The report tracked a group of hackers called Yingmob in China that controls an arsenal of more than 85 million mobile devices around the world. The group has the potential to sell access to these devices to the highest bidder. The report found that the group is able to generate about $300,000 in revenue each week through malicious ads.

Check Point researchers first discovered HummingBad, a malware that establishes a persistent rootkit on Android devices, generates fraudulent ad revenue, and installs additional fraudulent apps, in February.

The HummingBad campaign runs alongside a legitimate advertising analytics business, sharing its technology and resources. It also allows the group to create a botnet, carry out targeted attacks on businesses or government agencies, or sell the access to other cyber-criminals on the black market.

(Image: juniorbeep/iStockphoto)

(Image: juniorbeep/iStockphoto)

"Accessing these devices and their sensitive data creates a new and steady stream of revenue for cybercriminals," the report warned. "Emboldened by financial and technological independence, their skillsets will advance --putting end users, enterprises, and government agencies at risk."

The 24-page report revealed that any data on these devices is at risk, including enterprise data on those devices that serve dual personal and work purposes for end-users.

It's not only the number of devices affected, it's also the level of sophistication behind the campaign that security professionals found disconcerting.

The report explained that HummingBad uses a sophisticated, multi-stage attack chain with two main components, the first of which attempts to gain root access on a device with a rootkit that exploits multiple vulnerabilities.

If successful, attackers gain full access to a device, but if rooting fails, a second component uses a fake system update notification that tricks users into granting HummingBad system-level permissions.

"Yingmob may be the first group to have its high degree of organization and financial self-sufficiency exposed to the public, but it certainly won't be the last," the report concluded. "Check Point believes this dangerous trend will escalate as other groups learn from Yingmob and find new ways to achieve the independence they need to launch larger and more sophisticated attack campaigns in the future."

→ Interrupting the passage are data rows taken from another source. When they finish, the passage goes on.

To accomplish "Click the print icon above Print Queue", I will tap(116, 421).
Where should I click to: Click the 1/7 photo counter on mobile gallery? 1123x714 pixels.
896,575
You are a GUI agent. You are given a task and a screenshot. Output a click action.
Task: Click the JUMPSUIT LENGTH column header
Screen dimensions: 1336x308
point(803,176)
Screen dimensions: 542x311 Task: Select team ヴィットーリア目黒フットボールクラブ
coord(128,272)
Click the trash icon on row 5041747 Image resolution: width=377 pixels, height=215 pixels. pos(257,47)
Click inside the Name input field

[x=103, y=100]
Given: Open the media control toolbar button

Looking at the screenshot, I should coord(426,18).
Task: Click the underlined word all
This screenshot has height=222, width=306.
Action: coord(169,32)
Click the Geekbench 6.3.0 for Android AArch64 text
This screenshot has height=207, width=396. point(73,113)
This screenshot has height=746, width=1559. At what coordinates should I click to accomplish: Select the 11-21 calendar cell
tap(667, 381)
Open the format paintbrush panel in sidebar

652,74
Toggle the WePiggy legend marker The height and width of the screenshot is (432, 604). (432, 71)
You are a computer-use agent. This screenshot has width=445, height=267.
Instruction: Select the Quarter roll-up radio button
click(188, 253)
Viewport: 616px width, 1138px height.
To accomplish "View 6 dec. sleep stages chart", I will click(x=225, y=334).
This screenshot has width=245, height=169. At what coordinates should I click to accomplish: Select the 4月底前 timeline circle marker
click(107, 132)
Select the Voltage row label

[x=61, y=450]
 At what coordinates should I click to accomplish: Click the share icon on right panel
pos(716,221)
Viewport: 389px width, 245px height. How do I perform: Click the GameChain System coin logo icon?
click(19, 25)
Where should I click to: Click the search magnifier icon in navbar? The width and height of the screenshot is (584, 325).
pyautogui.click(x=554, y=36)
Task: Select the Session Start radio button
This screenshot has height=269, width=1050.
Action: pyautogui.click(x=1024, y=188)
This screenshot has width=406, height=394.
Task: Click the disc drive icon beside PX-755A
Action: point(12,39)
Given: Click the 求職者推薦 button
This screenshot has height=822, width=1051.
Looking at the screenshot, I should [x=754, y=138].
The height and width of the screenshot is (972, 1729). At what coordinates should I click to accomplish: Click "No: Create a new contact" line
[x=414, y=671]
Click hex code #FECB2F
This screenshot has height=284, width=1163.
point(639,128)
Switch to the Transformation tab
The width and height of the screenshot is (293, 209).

Google just released the largest set of Android security updates in its history. It issued a bulletin containing details of security vulnerabilities affecting Android devices -- but the security issues facing the platform persist.

[Read more about Google's two-step authentication.]

Trend Micro reported on June 21 that the mobile malware named GODLESS can target any Android running Android 5.1 (Lollipop) or earlier. The company reported that the malware has affected more than 850,000 devices worldwide and can even be found in prominent app stores such as Google Play.

Soon after, Cheetah Mobile estimated that a Chinese hacking organization was making $500,000 a day via a Trojan dubbed Hummer. Calling it the most prolific Trojan in history, the company reported that during the first half of 2016 alone, Hummer infected nearly 1.4 million devices worldwide. In China alone there were 63,000 infections a day.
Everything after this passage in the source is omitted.